Beauvais, une ville à reconstruire

La Seconde Guerre mondiale (1939-1945) va marquer les esprits et changer le monde. Comme de nombreuses villes de France, Beauvais est bombardée dès 1940. La ville en ruine, des baraquements fleurissent non seulement pour reloger la population mais aussi accueillir des commerces.

L’habitat est sommaire, une réflexion est à apporter sur le plan architectural et urbanistique. Cette mission est confiée à l’architecte Georges Noël, alors associé à l’architecte Albert Parenty, auteur d’un plan urbanistique d’aménagement, d’embellissement et d’extension pour Beauvais en 1927 mais qui n’avait pas été mis en œuvre en 1927. Suivant ce plan, les villages de Notre-Dame-du-Thil, Marissel, Saint-Just-des-Marais et Voisinlieu sont rattachés à Beauvais le 6 février 1943 et deviennent des quartiers.
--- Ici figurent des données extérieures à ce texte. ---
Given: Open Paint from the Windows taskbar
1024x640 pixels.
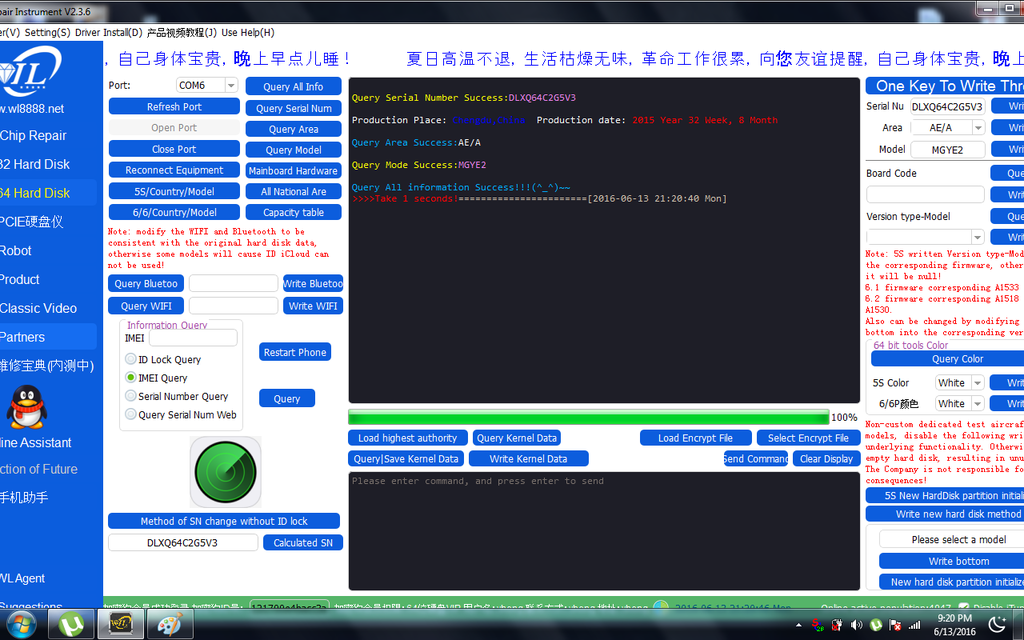Looking at the screenshot, I should tap(169, 625).
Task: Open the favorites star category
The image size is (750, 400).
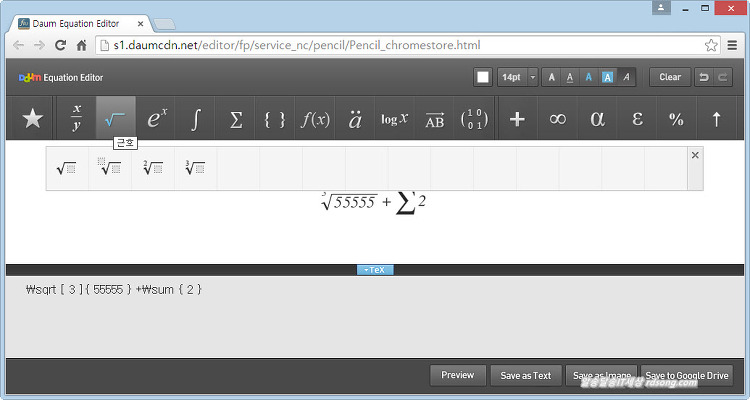Action: pos(33,119)
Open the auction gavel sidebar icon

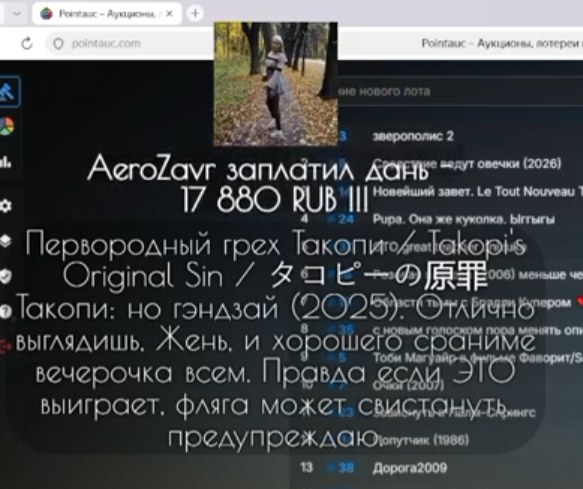point(7,91)
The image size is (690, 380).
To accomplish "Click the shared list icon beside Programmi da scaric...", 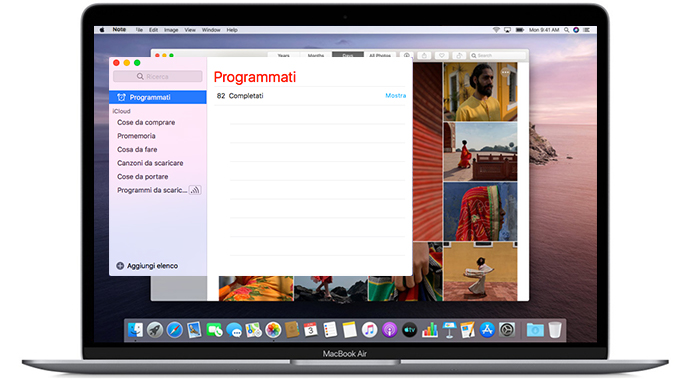I will 195,190.
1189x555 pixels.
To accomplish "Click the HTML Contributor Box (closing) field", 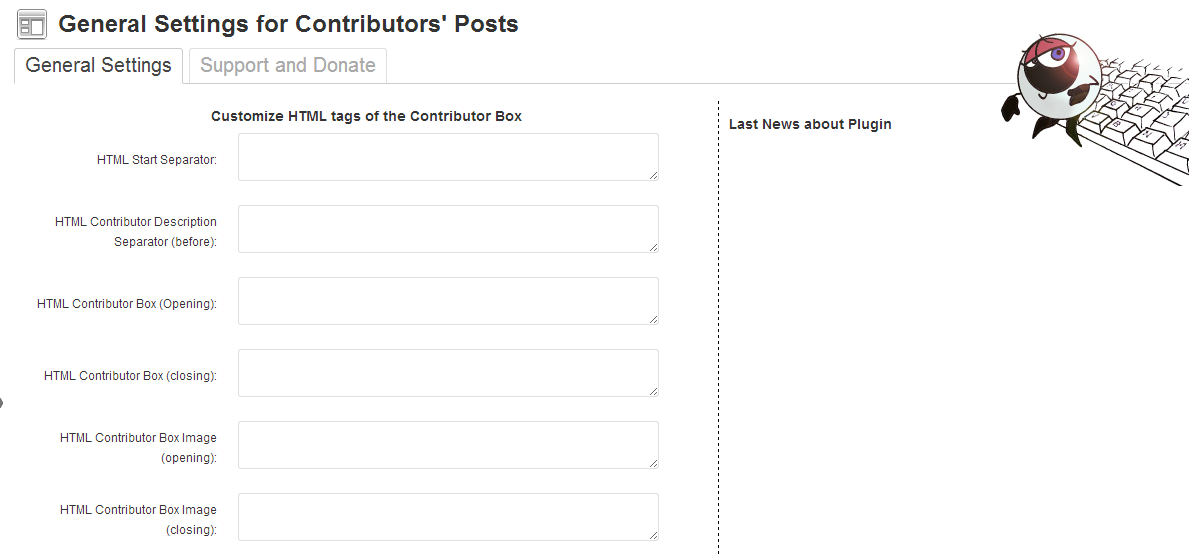I will pos(447,373).
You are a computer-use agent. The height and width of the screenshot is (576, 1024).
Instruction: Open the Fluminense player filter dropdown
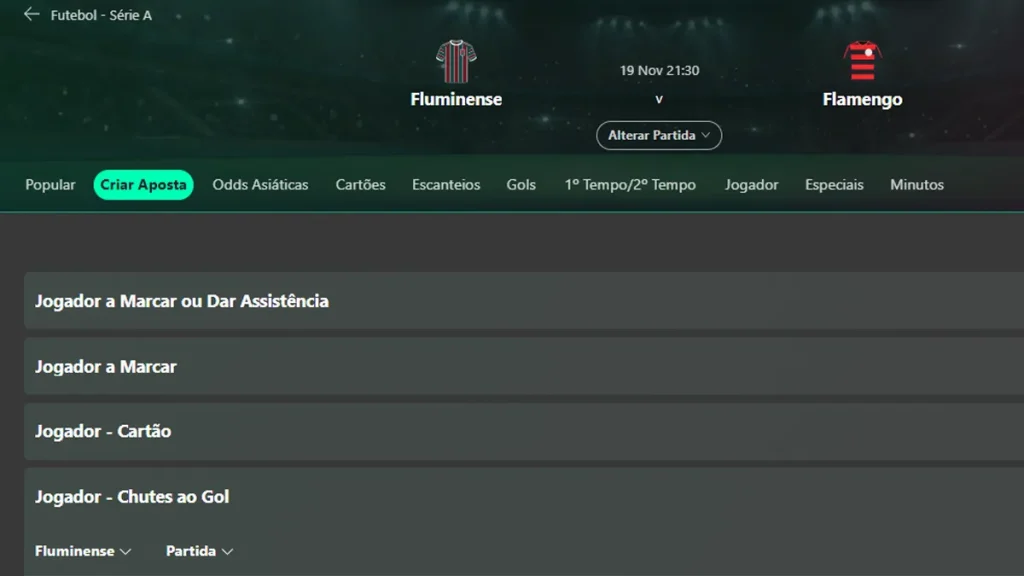click(83, 550)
Une fois la guerre terminée, la France se dote d’un nouveau Ministère, celui de la Reconstruction et de l’Urbanisme(MRU) avec pour intention de reconstruire un pays meurtri et dévasté. C’est une période d’intense croissance pour la France, appelée les Trente Glorieuses (1945-1975), le niveau de vie s’améliore,
le taux de naissance augmente et le chômage baisse. Pour enrayer le problème d’insalubrité et de manque de logements, l’État facilite la création de grands ensembles à travers diverses lois.

1960 > 1970
La construction du quartier

Pour l’emplacement de cette ZUP, la municipalité s’intéresse à un plateau du Beauvaisis, celui de Marissel. La Ville entreprend l’achat des terrains et des propriétés construites sur le plateau. Habitants et exploitants agricoles sont parfois expropriés. Après étude des différentes propositions de construction, Jean de Mailly, premier prix de Rome, est choisi comme architecte en chef de cette ZUP. Quant aux constructions, elles sont prises en charge par la Société d’Équipement du Département de l’Oise (SEDO).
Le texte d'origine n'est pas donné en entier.